Osborn et al reply: Both 0.3 and 1.5 milligrams per liter are essentially background concentrations, much lower than the average concentration of 19.2 parts per million they found in methane-contaminated drinking water near shale gas wells.
Saba and Orzechowski comment: Unpublished data from the Pennsylvania Department of Environmental Protection (DEP) show the existence of high concentrations of thermodgenic methane in Tioga County that is not related to gas extraction.
Osborn et al reply: The DEP data from Tioga County are of questionable applicability because the region has “been used for commercial has “been used for commercial underground gas storage, leading to documented leaks into well water.” With respect to there being other sources of thermogenic methane beyond shale gas extraction, Osborn et al agree. Additional data collected in June 2011 from a natural methane seep near the Catskill study area showed that this methane was also thermogenic, but was isotopically distinct from the methane found contaminating wells near active shale gas wells in the area.
2. Isotopic Issues
Osborn et al used isotopic labeling to connect the methane contamination in drinking wells with methane from shale gas.
Saba and Orzechowski comment: Osborn et al found a large degree of variation in the isotopic signatures of the methane in the contaminated wells. Such variation calls into question the conclusion that the methane contamination was from shale gas.
Osborn et al reply: Such isotopic variation is not inconsistent with their conclusions as it is within the published range for shale gas in the region.
Saba and Orzechowski comment: The lack of isotopic data on ethane in the drinking water wells is a serious deficiency. Without such data Osborn et al cannot “conclusively determine” that shale gas operations are source of methane in Catskill formation water wells.
Osborn et al reply: A point of disagreement.
Volley 2 From Schon
The comments of Samuel Schon of Brown University were far less germane in my opinion.
3. Not Coming From Deep Fractures
Osborn et al use their data to argue that methane from shale formations is contaminating drinking water wells in the vicinity of fracking operations. They do not claim to know the mechanism and in fact suggest that it is unlikely to be from fractures opened up in the deep source rock of the Marcellus during fracking. The most likely explanation they propose is leakage from the shale gas wells themselves.
Schon echo Osborn et al’s conclusions with a twist.
Schon comment: Methane contamination is highly unlikely to have come from the shale gas entirely because seepage from the deep formation is unlikely: “The data presented simply do not support the interpretation put forth that shale-gas development is leading to methane migration from the Marcellus into shallow groundwater.”
To me Schon’s comment is a bit disingenuous. Osborn et al’s conclusion does not depend on this one interpretation — that the methane contamination is caused by shale gas movement from the Marcellus via fractures opened during hydraulic fracturing.

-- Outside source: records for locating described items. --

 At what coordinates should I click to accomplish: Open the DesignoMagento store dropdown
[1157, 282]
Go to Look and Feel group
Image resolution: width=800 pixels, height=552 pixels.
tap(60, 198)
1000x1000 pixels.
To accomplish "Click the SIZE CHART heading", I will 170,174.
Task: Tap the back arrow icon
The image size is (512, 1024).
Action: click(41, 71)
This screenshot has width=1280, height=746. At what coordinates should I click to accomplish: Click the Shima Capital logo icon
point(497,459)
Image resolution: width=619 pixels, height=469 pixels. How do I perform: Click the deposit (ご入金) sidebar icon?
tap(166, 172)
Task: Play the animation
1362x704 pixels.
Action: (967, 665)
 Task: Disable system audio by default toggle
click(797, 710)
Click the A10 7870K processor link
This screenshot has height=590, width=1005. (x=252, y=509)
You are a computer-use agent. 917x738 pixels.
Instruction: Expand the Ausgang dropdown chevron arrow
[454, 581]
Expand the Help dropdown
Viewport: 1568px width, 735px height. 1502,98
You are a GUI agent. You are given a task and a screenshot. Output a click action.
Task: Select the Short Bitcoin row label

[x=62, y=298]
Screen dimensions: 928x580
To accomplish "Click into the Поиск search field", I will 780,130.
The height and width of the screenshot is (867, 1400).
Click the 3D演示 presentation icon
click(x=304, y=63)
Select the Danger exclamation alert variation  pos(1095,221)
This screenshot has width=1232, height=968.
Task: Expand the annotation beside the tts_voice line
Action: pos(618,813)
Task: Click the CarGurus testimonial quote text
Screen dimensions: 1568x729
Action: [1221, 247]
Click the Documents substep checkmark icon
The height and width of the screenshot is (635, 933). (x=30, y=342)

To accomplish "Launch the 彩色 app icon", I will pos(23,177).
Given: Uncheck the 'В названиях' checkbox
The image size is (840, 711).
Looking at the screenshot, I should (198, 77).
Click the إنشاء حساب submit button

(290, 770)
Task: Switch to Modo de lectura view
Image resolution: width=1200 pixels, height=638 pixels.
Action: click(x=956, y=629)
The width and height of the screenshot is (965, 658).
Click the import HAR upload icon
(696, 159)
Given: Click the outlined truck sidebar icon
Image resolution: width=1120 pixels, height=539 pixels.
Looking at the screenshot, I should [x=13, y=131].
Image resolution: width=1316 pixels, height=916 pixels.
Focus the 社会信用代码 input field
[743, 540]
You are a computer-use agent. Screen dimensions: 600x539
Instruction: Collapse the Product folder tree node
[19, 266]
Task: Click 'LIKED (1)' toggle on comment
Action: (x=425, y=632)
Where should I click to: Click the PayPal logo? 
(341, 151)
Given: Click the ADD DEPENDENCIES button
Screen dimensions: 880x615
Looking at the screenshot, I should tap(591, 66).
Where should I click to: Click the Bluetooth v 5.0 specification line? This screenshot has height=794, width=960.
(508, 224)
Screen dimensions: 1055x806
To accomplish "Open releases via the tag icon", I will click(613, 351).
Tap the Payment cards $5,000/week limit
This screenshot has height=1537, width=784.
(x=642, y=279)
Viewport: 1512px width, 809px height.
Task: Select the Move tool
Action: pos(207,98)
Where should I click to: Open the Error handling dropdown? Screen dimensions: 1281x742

Osborn et al reply: Schon “offers no alternative to explain the differences in chemistry and gas concentrations we observed.”
In fact, Schon does offer an alternate explanation and it is the same explanation Osborn et al favor. Schon states that “inadequate well construction [as suggested by Osborn et al (1)] could conceivably enable methane migration from shallower horizons.”
4. The Industry Has Got It Covered.
As noted above, Osborn et al speculate that the contamination might be coming from leaking well casings.
Schon comment: “Industry best practices recently codified in Pennsylvania drilling regulations (5) ensure that the region’s substantial shale gas resources
can be developed safely and environmentally responsibly.”
My reply: It is always interesting to hear arguments that natural gas extraction is not causing contamination that are then followed by an argument that new practices mitigate all problems — in this case practices that were codified in 2011. The fact that new practices were needed kinda suggests that there was some recognition that there were problems with the old practices. And it follows that it might be prudent to test the effectiveness of these new practices before concluding that the issue is moot.
Along these lines Osborn et al suggest that one might “want to test the effectiveness of the new regulations before concluding that they ‘ensure success.'”
5. Researchers Discussing Work in Popular Press
The Osborn et al paper got a lot of media attention, and some of those published words in the media were straight from the researchers themselves.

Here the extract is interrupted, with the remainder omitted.